(Items in a dataset)
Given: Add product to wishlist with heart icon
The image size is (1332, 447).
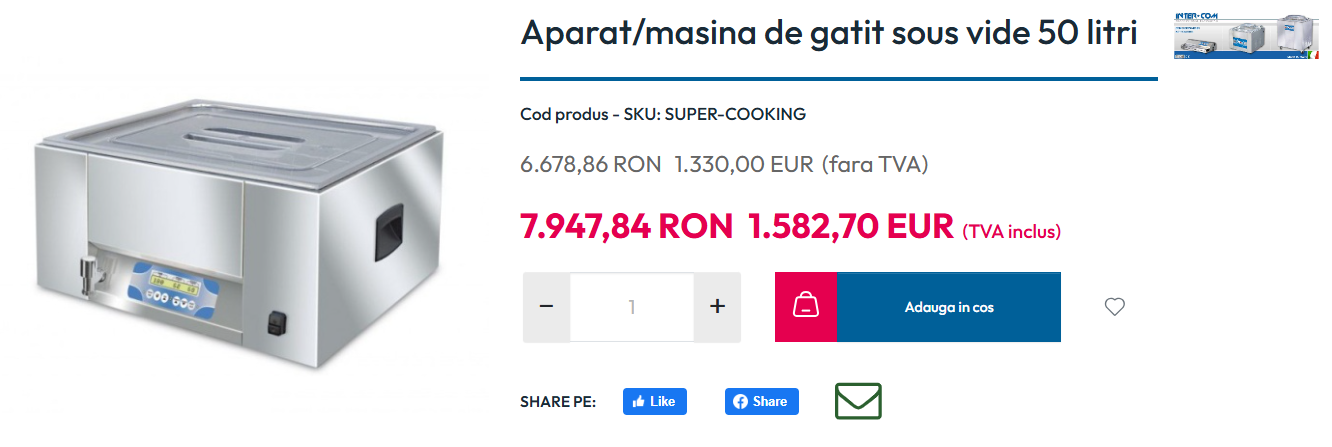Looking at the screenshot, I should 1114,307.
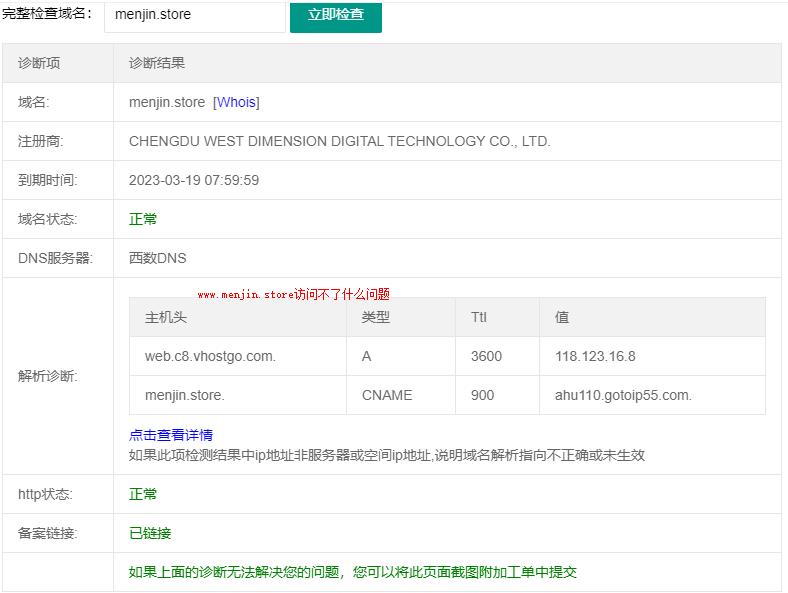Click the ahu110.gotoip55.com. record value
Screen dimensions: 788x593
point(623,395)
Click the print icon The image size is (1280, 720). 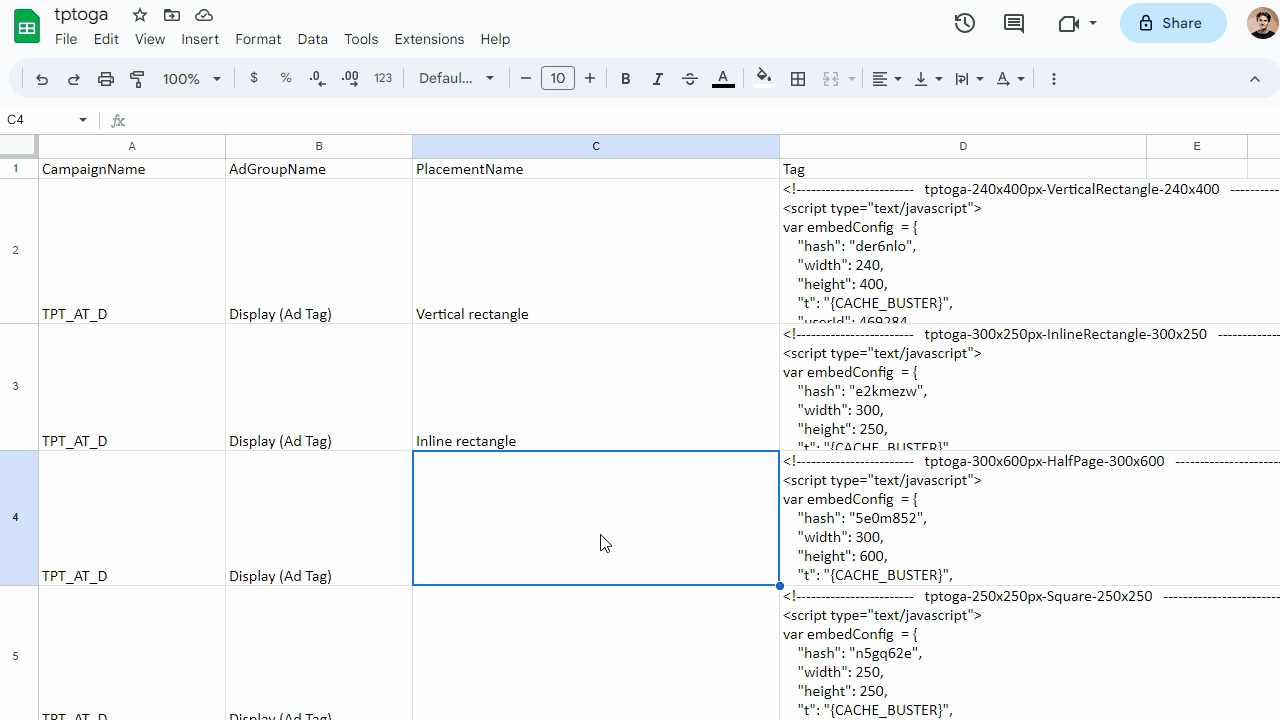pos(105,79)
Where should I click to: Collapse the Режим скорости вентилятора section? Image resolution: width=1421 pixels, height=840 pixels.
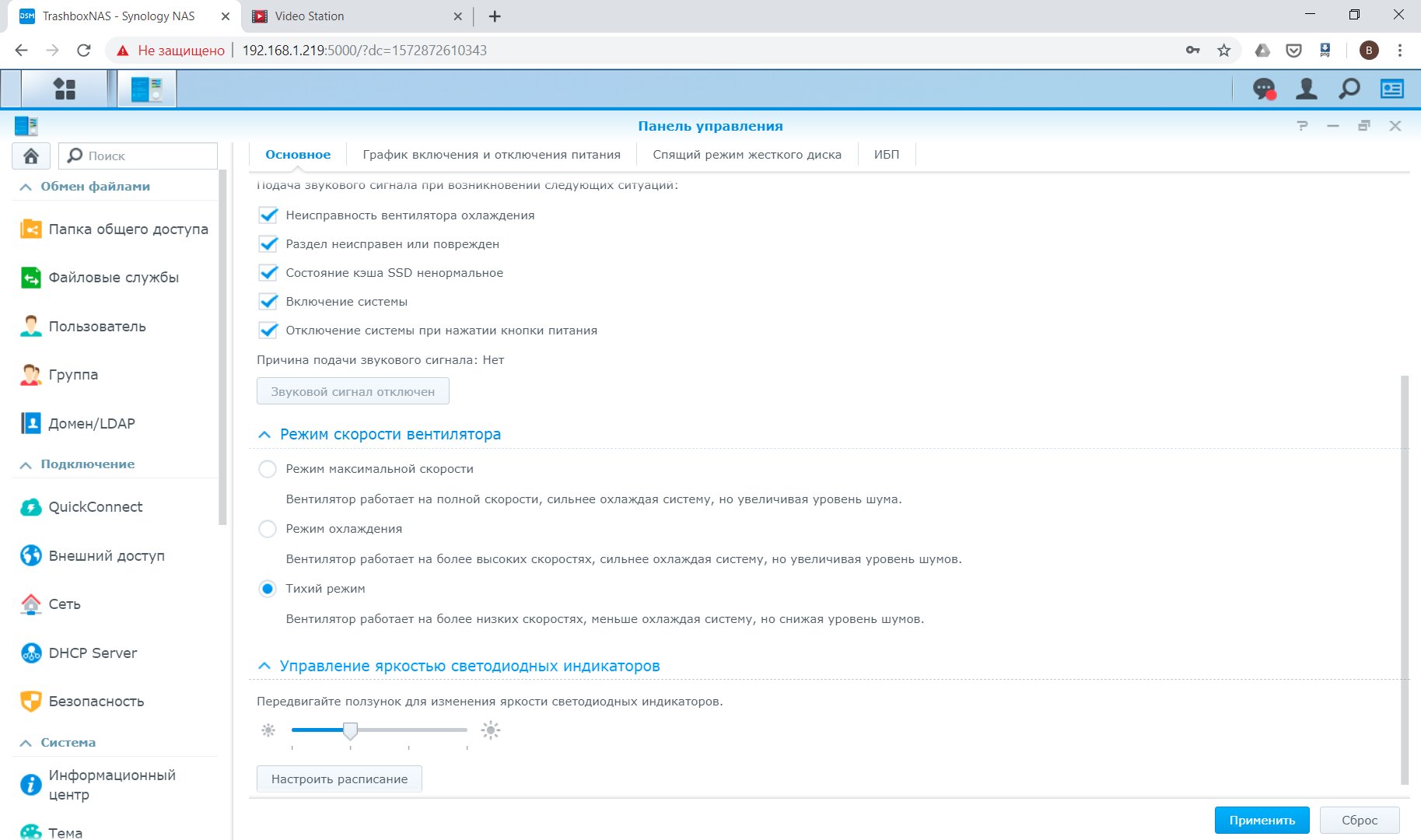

SET TASK: Please write out the lines from the start of the items through the line containing "point(623,395)", inclusive, without changing them. Leave the pictures out of your answer.

ANSWER TO THE PROBLEM:
Given: Add product to wishlist with heart icon
The image size is (1332, 447).
Looking at the screenshot, I should 1114,307.
Click the ahu110.gotoip55.com. record value
Screen dimensions: 788x593
point(623,395)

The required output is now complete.